The real risk has shifted, from the models themselves to the workflows and identities orchestrating them. Without the right guardrails, organisations risk building systems that are efficient but ultimately uncontrollable, exposing enterprises to significant security challenges.
The core elements for managing agentic risk already exist within most security programmes. Still, the challenge lies in adapting them to a new class of digital actors that operate autonomously and at machine speed. This shift sets the stage for the guardrails that ensure power remains balanced with control. These guardrails are as follows:
· Govern AI as distinct digital identities: Every AI component, be it agents, connectors, or service accounts, must be assigned unique, traceable credentials. Many organisations lack a comprehensive inventory of the AI entities operating in their environments. Without that baseline, governance is impossible. Before any other controls are applied, organisations need to know what is running, what it has access to, and who owns it.
· Least-privilege access: Agents should be granted only the bare minimum access necessary to perform their designated function. If an agent operates on a limited
schedule, its access window should reflect that. Continuous access reviews and behavioural anomaly detection are necessary. In an agentic ecosystem, permission drift translates into unintended, accumulating access across interconnected systems.
· System interconnections must be mapped and controlled: Organisations must clearly document the API interactions, data flows, and system integrations associated with each AI agent. Model-level safeguards do not address the exposure that emerges from system-to-system interactions. The real risk lies in the handoffs between agents. This is especially true in the absence of explicitly assigned permissions at integration points, and in fragmented ownership where no single team has end-to-end visibility. Enforcing consistent, identity-aware policies across every environment an agent interacts with is essential.

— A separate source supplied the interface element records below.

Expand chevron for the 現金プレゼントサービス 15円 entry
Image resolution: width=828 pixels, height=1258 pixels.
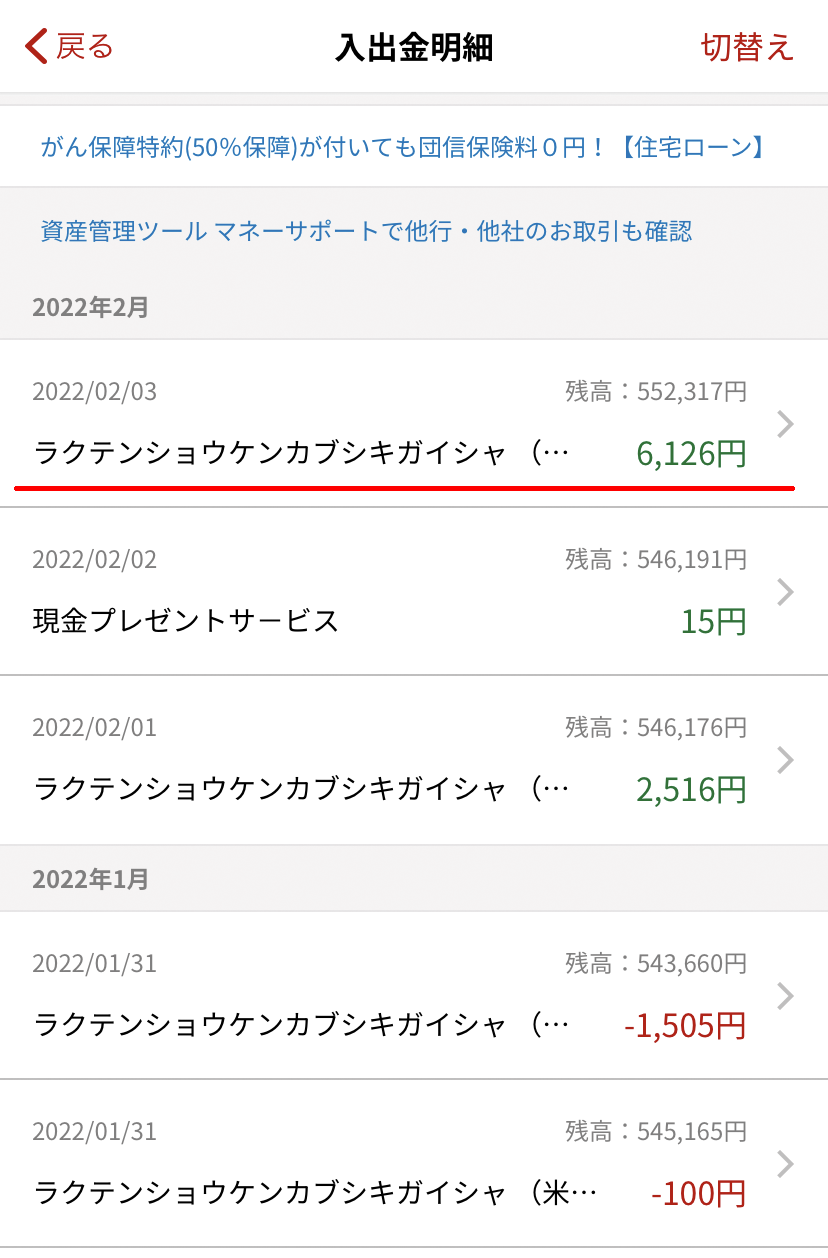(786, 592)
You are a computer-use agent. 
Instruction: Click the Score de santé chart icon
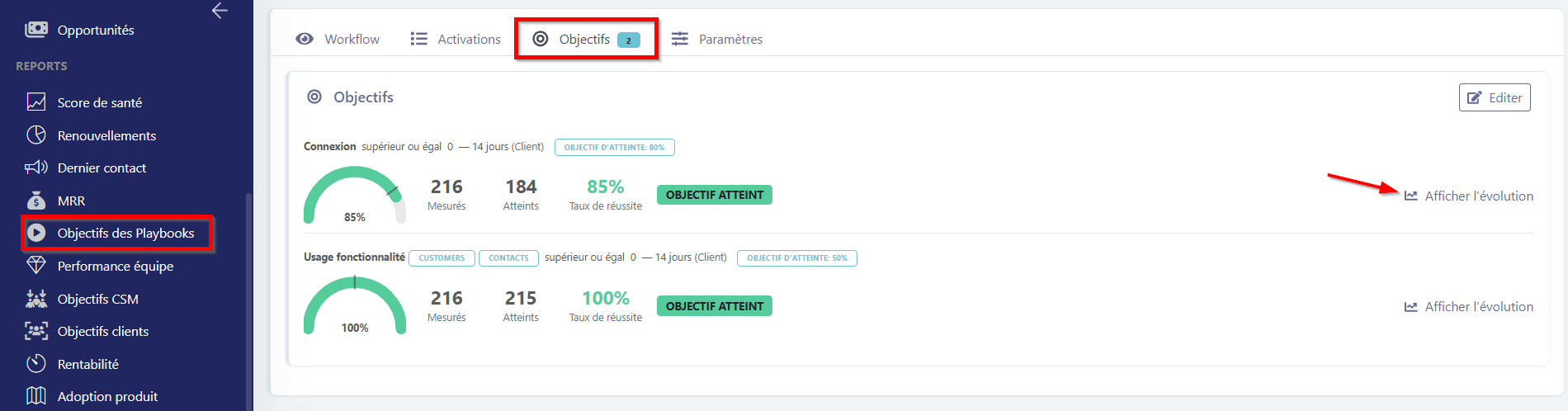[x=36, y=102]
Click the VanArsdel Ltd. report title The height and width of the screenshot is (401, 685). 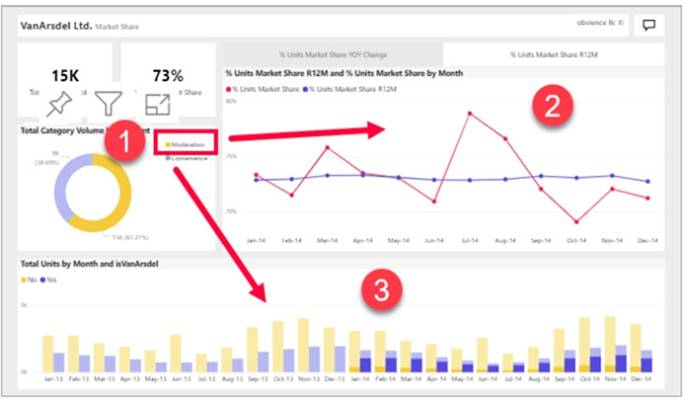pyautogui.click(x=56, y=26)
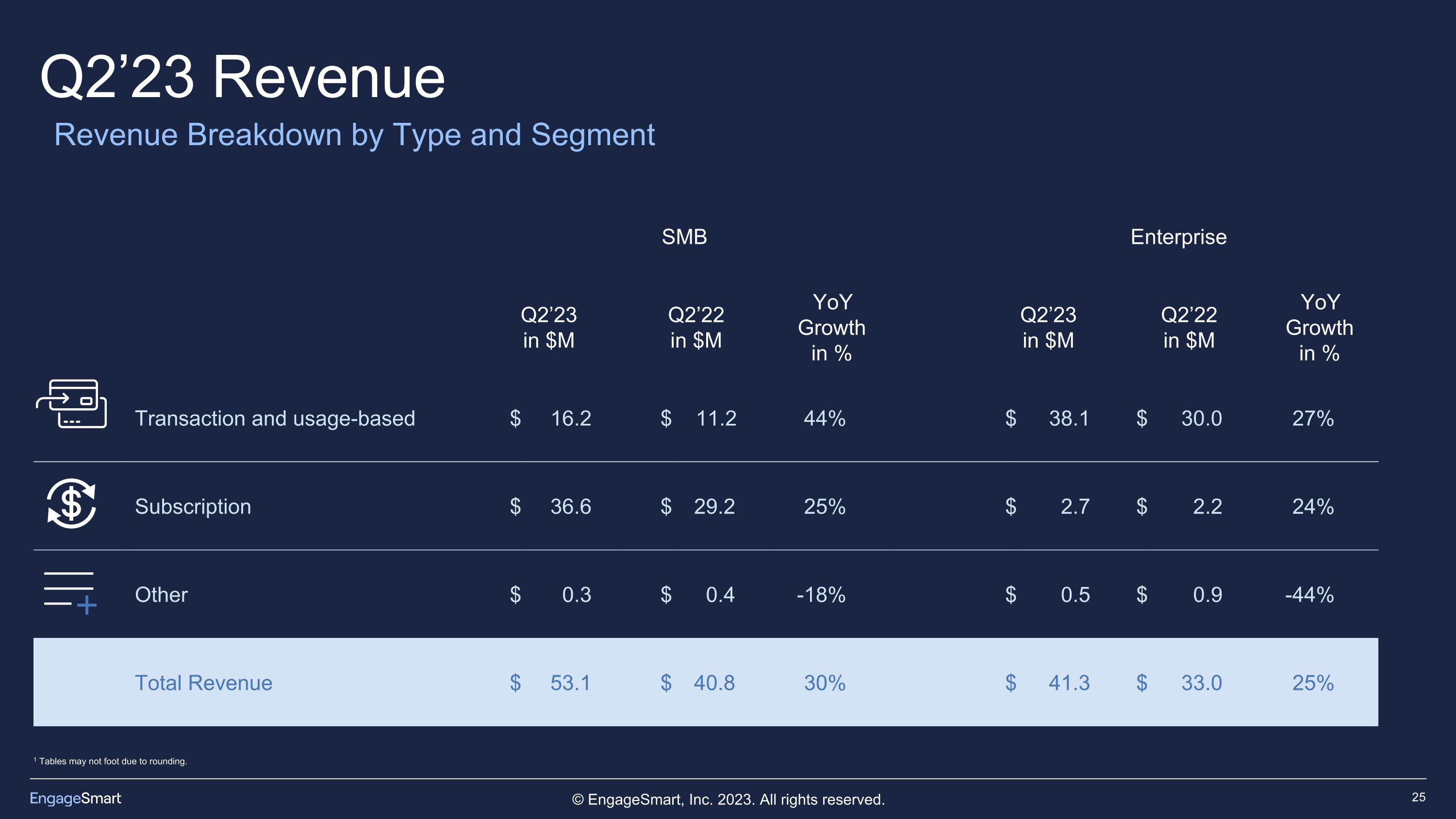Click the Total Revenue label

coord(203,683)
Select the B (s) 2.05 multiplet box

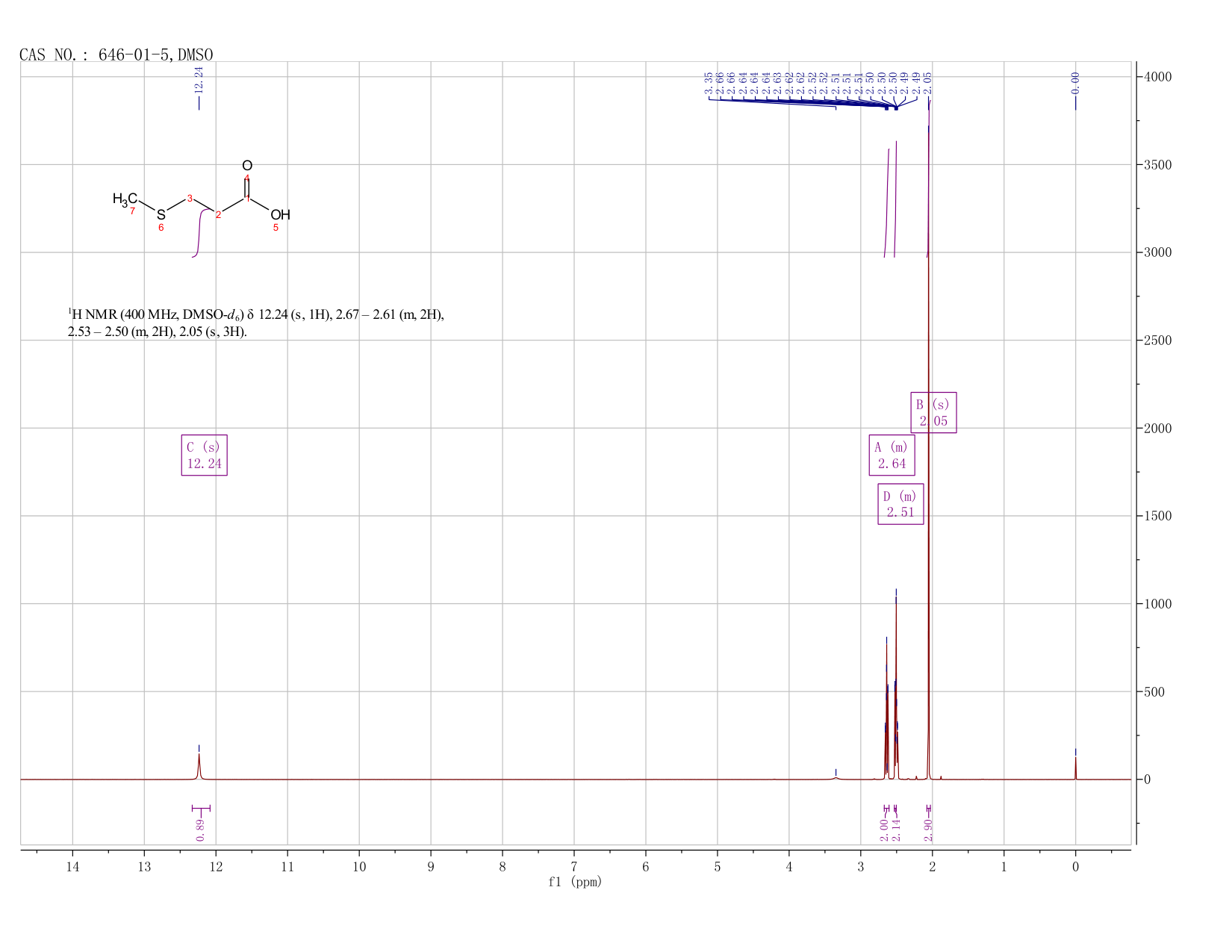tap(933, 412)
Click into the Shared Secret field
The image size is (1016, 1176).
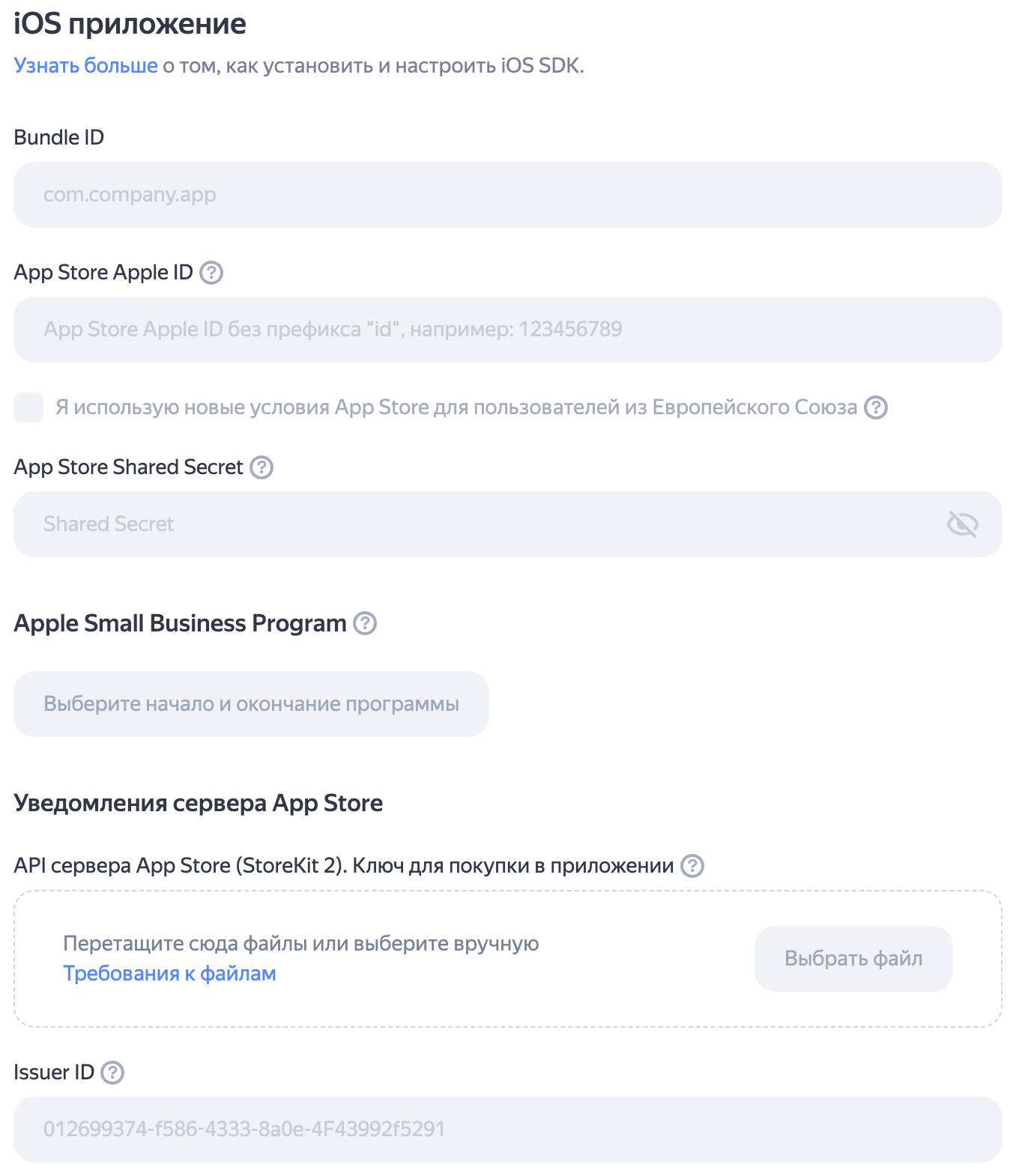tap(480, 524)
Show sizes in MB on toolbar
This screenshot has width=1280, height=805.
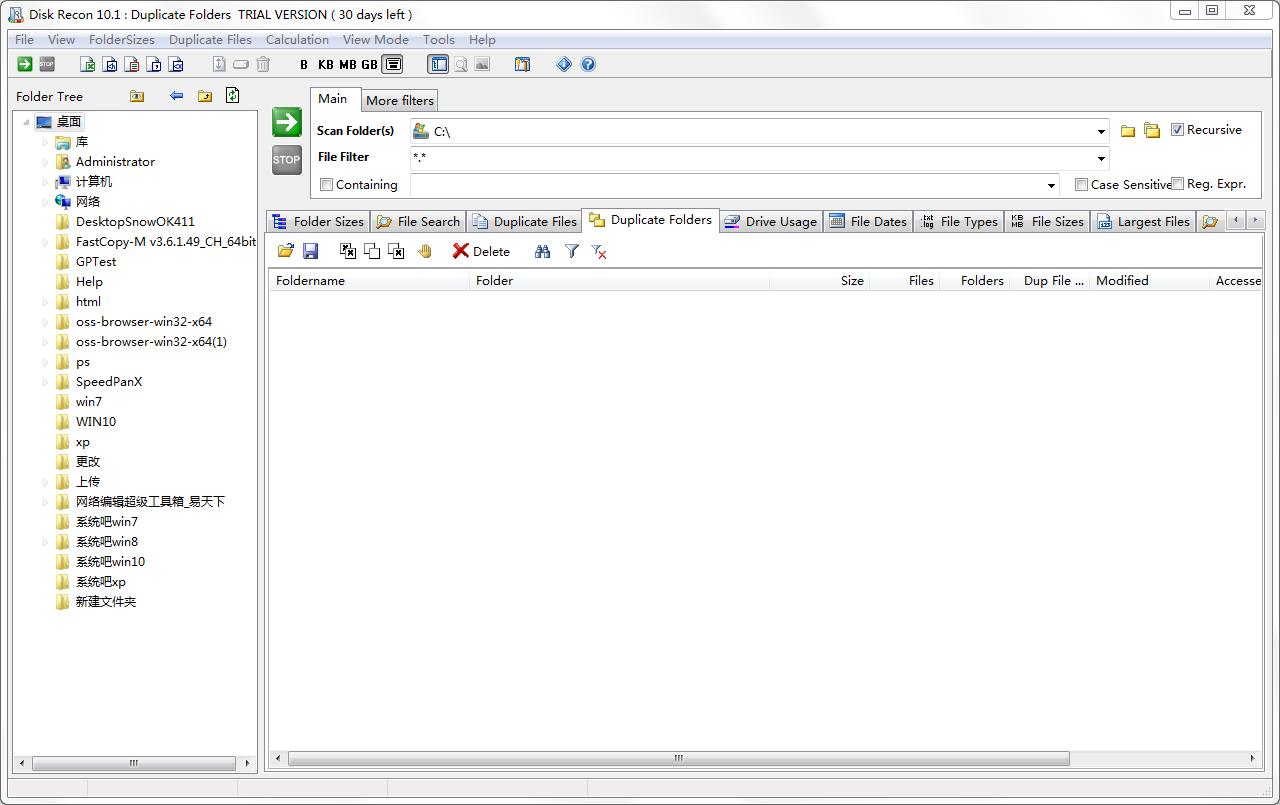pyautogui.click(x=347, y=65)
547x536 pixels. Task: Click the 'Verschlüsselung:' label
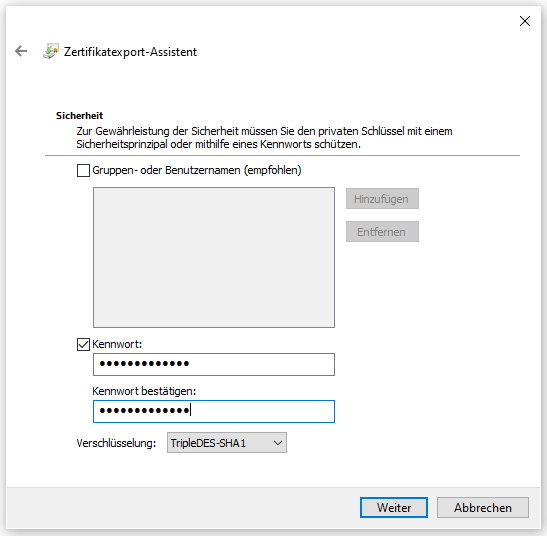pyautogui.click(x=116, y=443)
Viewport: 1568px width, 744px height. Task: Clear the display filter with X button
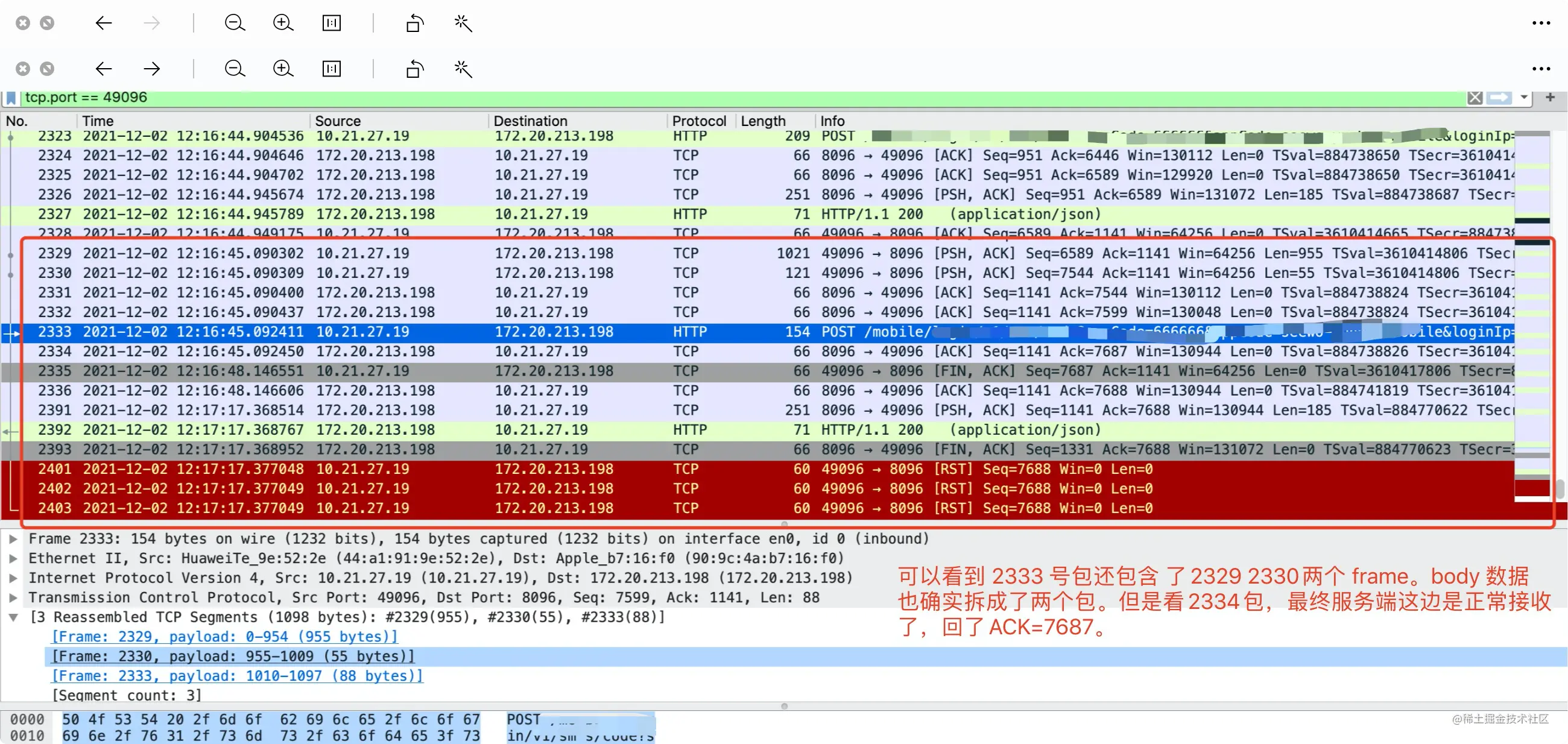click(1475, 98)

· Unified visibility and true AI observability: Standard logging is no longer sufficient for agentic systems. An audit log that records an agent’s actions is insufficient. The reasoning behind the action is more relevant. As agents become more autonomous, organisations need visibility into the decision pathways, data interactions, and tool usage that inform action and not just execution records. This is the shift from standard monitoring to true AI observability, and it must be a non-negotiable requirement when adopting any AI or cloud platform.
One of the persistent tensions in enterprise AI adoption is the perceived trade-off between governance and speed. Security is framed as friction. Guardrails are seen as limiters of performance. This framing is both wrong and costly.
As agents take on more autonomous roles, enterprises must embed trust through guardrails, continuous evaluation, and observability. This ensures that decisions remain explainable and auditable, with human oversight available where needed.
This also means governance cannot be layered on top of a fragmented data environment. Access to unified, governed data, both structured and unstructured, is necessary for agents to move from basic automation to intelligent decision-making.
The transition to the agentic enterprise represents one of the most significant shifts in enterprise technology. It redefines how decisions are made, how work is executed, and how value is created. But it also redefines what it means to be secure.
Success in the agentic era will depend not on deploying the most advanced AI systems, but on ensuring that intelligence is not only powerful but also controlled, accountable, and aligned with intent.
(The author is managing director-India, Snowflake. Views are personal.)